Measuring Local Gradients of Intramitochondrial [Ca2+] in Cardiac Myocytes During Sarcoplasmic Reticulum Ca2+ Release

Rationale: Mitochondrial [Ca2+] ([Ca2+](mito)) regulates mitochondrial energy production, provides transient Ca2+ buffering under stress, and can be involved in cell death. Mitochondria are near the sarcoplasmic reticulum (SR) in cardiac myocytes, and evidence for crosstalk exists. However, quantitative measurements of [Ca2+](mito) are limited, and spatial [Ca2+](mito) gradients have not been directly measured. Objective: To directly measure local [Ca2+](mito) during normal SR Ca release in intact myocytes, and evaluate potential subsarcomeric spatial [Ca2+](mito) gradients. Methods and Results: Using the mitochondrially targeted inverse pericam indicator Mitycam, calibrated in situ, we directly measured [Ca2+](mito) during SR Ca2+ release in intact rabbit ventricular myocytes by confocal microscopy.
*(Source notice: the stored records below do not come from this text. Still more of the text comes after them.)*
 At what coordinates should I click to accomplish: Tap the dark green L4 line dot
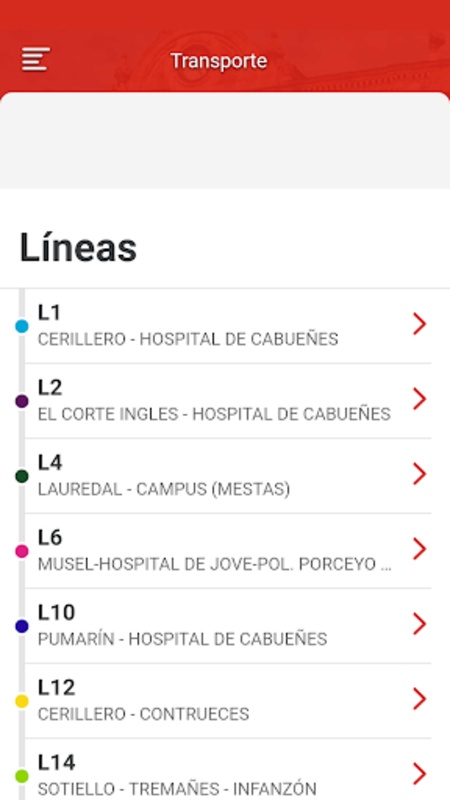click(21, 476)
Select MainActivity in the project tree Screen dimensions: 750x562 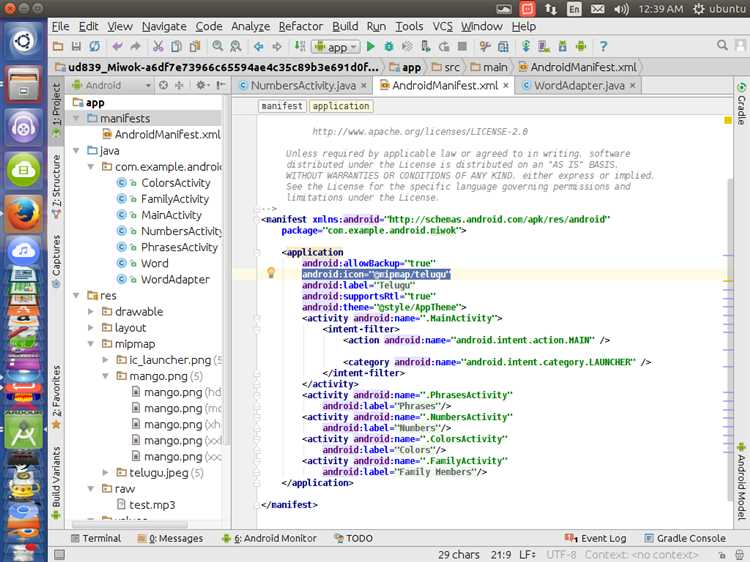pyautogui.click(x=171, y=215)
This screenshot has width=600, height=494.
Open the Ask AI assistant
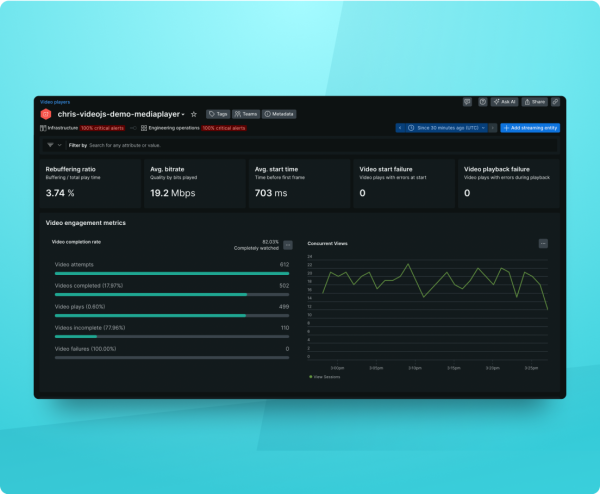pyautogui.click(x=505, y=102)
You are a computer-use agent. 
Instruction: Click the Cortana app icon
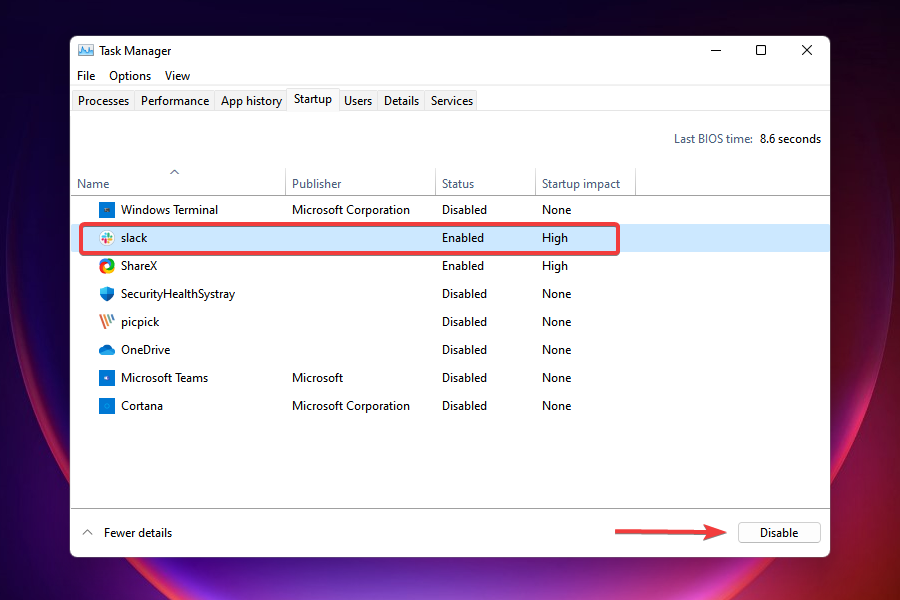click(x=107, y=406)
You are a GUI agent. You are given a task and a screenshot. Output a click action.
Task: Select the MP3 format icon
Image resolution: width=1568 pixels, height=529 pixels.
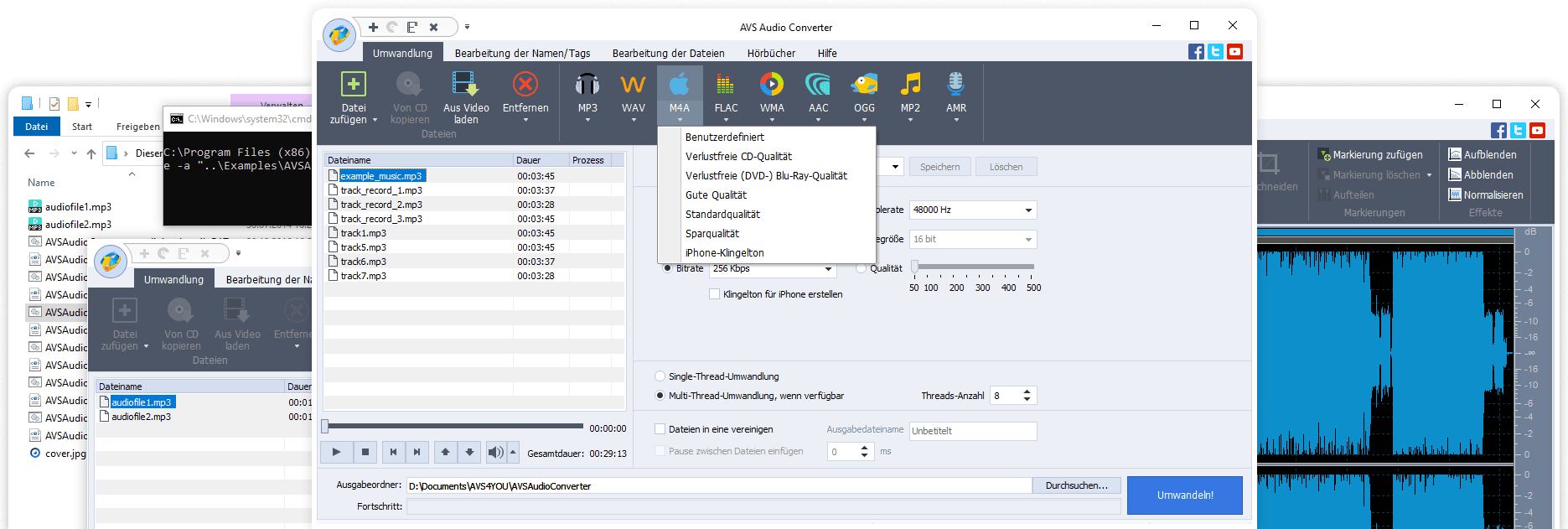pyautogui.click(x=587, y=86)
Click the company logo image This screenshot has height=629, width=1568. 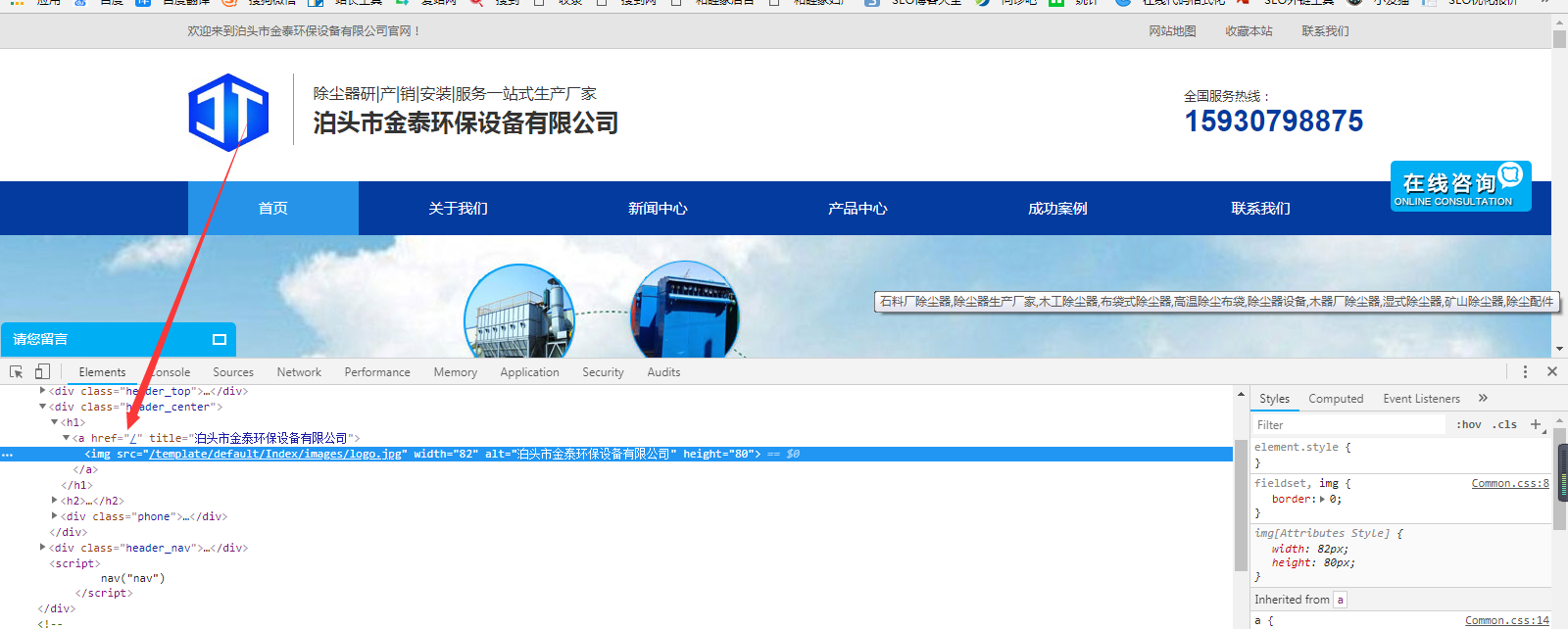tap(228, 113)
During steady state pacing, Delta[Ca2+](mito) amplitude was 29 +/- 3 nmol/L, rising rapidly (similar to cytosolic free [Ca2+]) but declining much more slowly. Taking advantage of the structural periodicity of cardiac sarcomeres, we found that [Ca2+](mito) near SR Ca2+ release sites (Z-line) versus mid-sarcomere (M-line) reached a high peak amplitude (37 +/- 4 versus 26 +/- 4 nmol/L, respectively P<0.05) which occurred earlier in time. This difference was attributed to ends of mitochondria being physically closer to SR Ca2+ release sites, because the mitochondrial Ca2+ uniporter was homogeneously distributed, and elevated [Ca2+] applied laterally did not produce longitudinal [Ca2+](mito) gradients. Conclusions: We developed methods to measure spatiotemporal [Ca2+](mito) gradients quantitatively during excitation-contraction coupling. The amplitude and kinetics of [Ca2+](mito) transients differ significantly from those in the cytosol and are respectively higher and faster near the Z-line versus M-line. This approach will help clarify SR-mitochondrial Ca2+ signaling. (Circ Res. 2013;112:424-431.)